Saved data entries
○ ○ ○ ○

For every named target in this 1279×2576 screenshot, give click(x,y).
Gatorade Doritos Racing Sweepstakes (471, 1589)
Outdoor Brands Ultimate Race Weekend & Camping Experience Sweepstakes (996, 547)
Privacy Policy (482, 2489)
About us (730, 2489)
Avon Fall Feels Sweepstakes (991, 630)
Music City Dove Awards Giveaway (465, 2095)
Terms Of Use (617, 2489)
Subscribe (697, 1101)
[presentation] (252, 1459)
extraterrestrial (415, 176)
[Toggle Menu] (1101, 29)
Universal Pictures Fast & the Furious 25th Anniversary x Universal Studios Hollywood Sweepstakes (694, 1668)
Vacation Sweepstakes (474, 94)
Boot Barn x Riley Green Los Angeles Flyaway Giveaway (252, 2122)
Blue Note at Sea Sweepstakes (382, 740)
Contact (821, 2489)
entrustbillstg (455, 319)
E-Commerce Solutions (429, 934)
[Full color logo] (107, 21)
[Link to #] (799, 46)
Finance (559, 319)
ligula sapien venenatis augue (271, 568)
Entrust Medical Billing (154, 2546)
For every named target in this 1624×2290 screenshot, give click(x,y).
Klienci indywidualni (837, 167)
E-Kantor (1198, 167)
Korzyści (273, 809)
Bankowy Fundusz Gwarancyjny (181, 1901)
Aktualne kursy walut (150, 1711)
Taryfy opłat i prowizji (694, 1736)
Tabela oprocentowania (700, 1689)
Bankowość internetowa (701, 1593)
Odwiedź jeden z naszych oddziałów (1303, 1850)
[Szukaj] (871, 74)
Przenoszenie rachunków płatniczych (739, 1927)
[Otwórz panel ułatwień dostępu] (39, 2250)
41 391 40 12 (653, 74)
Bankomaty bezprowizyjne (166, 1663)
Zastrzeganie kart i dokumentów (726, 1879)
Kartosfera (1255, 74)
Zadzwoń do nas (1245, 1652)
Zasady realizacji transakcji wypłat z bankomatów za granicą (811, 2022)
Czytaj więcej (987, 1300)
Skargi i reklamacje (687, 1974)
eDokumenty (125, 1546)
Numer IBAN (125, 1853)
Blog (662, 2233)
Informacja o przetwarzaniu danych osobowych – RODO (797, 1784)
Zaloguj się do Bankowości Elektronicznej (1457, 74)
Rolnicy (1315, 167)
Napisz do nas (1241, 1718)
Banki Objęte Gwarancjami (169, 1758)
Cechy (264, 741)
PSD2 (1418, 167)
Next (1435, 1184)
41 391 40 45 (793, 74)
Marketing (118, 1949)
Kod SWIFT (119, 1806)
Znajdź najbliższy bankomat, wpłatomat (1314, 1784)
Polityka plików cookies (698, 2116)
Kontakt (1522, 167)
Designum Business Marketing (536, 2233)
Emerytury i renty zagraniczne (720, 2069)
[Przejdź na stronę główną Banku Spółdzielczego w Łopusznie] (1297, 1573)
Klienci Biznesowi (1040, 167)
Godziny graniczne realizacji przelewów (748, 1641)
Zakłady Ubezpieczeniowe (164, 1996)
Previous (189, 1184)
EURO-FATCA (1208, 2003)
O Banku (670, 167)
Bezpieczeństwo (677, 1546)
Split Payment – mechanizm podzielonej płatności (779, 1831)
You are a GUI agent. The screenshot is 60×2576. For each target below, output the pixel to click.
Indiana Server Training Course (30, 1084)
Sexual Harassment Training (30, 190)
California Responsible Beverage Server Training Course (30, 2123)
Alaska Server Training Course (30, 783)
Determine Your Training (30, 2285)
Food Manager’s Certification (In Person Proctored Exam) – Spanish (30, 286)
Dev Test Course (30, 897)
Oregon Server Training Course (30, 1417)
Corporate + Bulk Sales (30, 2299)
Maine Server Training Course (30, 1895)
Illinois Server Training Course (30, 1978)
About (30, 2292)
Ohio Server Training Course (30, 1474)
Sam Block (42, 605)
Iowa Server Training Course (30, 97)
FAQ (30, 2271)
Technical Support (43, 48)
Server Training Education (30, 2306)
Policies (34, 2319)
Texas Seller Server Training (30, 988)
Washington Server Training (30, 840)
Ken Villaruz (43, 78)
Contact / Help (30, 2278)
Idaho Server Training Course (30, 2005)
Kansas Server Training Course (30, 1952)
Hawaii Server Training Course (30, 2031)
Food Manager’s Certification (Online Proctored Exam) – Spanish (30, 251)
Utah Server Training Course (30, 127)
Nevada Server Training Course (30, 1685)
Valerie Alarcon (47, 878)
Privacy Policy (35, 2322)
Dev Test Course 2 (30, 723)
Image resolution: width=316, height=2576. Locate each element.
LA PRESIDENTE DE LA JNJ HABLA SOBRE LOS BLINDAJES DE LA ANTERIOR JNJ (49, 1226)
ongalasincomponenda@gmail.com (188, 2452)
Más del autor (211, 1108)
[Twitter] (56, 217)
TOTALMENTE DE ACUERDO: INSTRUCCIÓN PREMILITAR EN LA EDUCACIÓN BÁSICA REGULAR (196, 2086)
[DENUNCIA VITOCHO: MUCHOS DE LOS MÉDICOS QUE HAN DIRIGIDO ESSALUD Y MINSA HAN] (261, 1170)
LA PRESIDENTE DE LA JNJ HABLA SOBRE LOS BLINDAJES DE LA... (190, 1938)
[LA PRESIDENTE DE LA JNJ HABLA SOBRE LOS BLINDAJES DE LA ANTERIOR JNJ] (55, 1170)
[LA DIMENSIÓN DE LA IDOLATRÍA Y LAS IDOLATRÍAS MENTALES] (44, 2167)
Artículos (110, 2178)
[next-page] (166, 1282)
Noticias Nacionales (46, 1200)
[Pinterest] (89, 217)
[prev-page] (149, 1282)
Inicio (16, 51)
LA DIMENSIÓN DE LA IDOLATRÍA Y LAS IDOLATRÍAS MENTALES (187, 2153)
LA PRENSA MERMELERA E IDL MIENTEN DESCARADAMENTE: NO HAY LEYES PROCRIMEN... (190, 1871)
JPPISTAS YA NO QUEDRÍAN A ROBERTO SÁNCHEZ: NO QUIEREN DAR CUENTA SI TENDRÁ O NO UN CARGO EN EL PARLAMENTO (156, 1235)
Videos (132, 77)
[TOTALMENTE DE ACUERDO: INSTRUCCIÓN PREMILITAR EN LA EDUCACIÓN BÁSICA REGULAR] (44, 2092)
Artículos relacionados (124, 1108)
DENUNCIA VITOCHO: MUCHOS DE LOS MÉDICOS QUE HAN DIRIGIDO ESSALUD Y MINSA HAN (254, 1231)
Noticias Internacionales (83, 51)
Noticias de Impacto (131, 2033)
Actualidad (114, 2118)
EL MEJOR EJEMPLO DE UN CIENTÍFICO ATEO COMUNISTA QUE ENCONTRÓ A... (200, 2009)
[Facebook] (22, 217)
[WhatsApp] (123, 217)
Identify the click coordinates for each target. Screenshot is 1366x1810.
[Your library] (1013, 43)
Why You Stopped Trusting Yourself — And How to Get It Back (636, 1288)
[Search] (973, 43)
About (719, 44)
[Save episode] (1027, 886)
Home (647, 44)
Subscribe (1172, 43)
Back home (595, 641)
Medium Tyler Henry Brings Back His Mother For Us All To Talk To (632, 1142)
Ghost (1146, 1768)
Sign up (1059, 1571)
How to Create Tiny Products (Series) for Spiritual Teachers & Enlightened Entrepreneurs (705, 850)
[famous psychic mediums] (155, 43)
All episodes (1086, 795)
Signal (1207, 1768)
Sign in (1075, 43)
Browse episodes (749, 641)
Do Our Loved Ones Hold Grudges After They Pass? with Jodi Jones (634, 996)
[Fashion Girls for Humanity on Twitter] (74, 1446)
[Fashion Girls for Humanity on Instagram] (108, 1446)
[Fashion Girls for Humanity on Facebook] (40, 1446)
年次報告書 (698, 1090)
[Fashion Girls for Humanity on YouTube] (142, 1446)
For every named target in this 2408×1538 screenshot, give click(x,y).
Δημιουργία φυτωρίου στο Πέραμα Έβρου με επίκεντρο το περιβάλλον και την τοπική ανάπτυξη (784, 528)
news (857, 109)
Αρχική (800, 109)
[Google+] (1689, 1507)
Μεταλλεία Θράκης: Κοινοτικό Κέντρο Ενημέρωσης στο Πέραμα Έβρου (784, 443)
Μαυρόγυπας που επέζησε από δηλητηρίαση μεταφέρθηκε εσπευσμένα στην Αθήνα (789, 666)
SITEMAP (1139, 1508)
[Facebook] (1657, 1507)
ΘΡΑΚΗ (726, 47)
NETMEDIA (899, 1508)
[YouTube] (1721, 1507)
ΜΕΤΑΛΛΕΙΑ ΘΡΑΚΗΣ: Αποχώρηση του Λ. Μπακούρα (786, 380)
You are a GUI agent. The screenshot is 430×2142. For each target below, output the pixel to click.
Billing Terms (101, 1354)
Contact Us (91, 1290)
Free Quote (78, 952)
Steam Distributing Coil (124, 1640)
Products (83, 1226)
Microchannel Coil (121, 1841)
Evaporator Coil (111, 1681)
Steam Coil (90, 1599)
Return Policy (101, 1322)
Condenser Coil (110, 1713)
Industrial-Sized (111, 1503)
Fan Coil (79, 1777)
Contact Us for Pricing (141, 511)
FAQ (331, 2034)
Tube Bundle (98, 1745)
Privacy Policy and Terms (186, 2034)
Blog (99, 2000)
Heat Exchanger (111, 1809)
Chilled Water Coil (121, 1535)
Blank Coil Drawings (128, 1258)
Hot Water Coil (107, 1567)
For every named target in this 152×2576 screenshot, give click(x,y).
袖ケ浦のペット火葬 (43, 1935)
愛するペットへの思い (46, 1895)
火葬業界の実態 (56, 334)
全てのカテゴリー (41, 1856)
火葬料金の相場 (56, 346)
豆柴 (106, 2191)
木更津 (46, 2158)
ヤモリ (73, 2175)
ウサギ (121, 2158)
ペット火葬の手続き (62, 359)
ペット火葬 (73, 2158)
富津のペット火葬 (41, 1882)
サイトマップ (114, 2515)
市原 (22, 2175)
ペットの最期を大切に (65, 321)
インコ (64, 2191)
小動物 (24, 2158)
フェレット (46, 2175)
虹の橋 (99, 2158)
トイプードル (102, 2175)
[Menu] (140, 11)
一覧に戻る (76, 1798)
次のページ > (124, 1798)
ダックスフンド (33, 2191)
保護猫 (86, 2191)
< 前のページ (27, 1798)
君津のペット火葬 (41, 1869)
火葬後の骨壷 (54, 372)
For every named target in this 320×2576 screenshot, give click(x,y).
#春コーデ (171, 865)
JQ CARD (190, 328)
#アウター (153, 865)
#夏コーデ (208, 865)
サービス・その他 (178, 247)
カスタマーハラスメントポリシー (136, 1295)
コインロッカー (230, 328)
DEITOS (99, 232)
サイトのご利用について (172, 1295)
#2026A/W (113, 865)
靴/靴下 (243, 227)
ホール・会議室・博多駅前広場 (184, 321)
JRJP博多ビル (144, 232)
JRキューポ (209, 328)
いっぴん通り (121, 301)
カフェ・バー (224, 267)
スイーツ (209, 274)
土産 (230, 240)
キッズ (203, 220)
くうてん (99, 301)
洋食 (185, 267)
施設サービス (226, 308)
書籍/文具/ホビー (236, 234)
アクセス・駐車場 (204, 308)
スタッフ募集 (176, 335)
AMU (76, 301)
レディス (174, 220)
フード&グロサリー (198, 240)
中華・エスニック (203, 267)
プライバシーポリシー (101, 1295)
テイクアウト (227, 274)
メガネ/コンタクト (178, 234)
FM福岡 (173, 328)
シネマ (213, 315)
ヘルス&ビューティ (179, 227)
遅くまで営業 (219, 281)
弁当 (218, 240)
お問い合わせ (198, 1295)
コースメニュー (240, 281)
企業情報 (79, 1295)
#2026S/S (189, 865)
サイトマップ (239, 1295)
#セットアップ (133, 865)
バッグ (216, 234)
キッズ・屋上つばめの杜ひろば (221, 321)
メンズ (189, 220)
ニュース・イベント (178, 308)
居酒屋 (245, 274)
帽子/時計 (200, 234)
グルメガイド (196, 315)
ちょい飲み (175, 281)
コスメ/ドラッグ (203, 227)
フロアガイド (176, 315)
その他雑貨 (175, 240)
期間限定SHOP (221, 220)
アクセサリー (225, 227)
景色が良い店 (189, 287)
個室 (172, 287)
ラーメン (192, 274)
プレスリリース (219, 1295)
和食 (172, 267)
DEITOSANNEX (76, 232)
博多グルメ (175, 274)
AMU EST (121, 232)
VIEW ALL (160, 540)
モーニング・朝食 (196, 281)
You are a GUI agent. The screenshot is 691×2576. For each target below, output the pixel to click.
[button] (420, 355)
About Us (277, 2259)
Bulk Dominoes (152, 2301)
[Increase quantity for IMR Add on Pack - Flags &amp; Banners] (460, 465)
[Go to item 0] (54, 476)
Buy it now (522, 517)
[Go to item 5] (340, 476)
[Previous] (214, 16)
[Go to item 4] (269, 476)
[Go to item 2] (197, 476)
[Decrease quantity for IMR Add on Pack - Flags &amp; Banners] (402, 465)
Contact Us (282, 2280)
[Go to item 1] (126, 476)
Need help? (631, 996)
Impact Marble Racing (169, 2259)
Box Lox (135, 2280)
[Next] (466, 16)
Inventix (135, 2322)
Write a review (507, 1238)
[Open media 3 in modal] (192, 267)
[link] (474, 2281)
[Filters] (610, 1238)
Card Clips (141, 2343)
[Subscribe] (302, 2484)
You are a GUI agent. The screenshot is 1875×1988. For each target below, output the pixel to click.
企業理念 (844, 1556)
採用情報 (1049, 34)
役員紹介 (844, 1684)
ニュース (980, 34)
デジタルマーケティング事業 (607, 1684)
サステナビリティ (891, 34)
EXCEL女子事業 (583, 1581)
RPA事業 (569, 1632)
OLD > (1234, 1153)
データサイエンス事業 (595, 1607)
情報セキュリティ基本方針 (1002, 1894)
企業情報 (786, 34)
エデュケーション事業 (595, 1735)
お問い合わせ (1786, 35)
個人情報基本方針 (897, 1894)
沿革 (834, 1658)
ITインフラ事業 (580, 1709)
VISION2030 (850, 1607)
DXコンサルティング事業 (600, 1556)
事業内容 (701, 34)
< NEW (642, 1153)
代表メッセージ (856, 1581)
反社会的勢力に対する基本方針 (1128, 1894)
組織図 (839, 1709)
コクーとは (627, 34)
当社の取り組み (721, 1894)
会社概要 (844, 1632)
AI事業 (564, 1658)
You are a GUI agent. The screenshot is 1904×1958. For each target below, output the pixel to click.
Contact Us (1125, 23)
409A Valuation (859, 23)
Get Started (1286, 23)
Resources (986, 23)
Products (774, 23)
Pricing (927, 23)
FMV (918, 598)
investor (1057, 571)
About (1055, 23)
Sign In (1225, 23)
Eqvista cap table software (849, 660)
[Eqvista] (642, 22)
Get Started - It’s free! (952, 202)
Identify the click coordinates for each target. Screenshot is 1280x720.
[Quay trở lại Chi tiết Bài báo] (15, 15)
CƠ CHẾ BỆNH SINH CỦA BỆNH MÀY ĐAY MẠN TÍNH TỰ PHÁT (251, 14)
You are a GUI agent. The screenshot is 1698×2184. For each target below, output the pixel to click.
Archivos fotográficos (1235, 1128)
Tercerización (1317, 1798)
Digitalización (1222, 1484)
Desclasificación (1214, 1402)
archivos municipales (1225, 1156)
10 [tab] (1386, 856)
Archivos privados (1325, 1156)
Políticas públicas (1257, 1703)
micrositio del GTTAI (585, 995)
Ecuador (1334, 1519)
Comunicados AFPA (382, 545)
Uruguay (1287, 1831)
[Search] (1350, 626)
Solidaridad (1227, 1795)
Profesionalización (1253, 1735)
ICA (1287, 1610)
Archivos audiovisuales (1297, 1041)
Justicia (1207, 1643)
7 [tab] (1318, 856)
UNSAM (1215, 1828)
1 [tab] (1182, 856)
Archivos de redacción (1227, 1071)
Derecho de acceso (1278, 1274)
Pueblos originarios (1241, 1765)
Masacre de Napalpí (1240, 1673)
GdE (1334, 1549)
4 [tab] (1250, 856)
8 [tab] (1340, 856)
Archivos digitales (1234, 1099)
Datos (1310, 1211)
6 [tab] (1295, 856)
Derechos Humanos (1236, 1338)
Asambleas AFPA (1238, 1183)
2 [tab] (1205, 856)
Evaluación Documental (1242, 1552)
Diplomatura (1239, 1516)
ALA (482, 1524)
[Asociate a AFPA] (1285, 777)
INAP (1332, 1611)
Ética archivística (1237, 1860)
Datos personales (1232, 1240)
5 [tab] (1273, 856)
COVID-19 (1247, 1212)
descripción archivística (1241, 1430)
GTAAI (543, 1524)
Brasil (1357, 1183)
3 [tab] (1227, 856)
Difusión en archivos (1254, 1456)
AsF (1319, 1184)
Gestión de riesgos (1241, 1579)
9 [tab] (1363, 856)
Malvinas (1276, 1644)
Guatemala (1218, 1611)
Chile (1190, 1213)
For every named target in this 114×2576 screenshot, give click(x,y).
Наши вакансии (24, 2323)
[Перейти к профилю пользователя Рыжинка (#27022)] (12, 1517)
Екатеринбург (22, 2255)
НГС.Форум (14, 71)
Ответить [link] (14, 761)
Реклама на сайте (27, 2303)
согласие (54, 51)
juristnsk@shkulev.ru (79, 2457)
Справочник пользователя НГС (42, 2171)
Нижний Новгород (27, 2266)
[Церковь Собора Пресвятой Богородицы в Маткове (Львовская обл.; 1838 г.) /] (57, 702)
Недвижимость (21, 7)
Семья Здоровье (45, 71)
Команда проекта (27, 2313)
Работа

○ ○ ○ ○

**Assignment:** Using the records, find how many lines include the string "AFPA" and report that number alone.

**Response below:** 3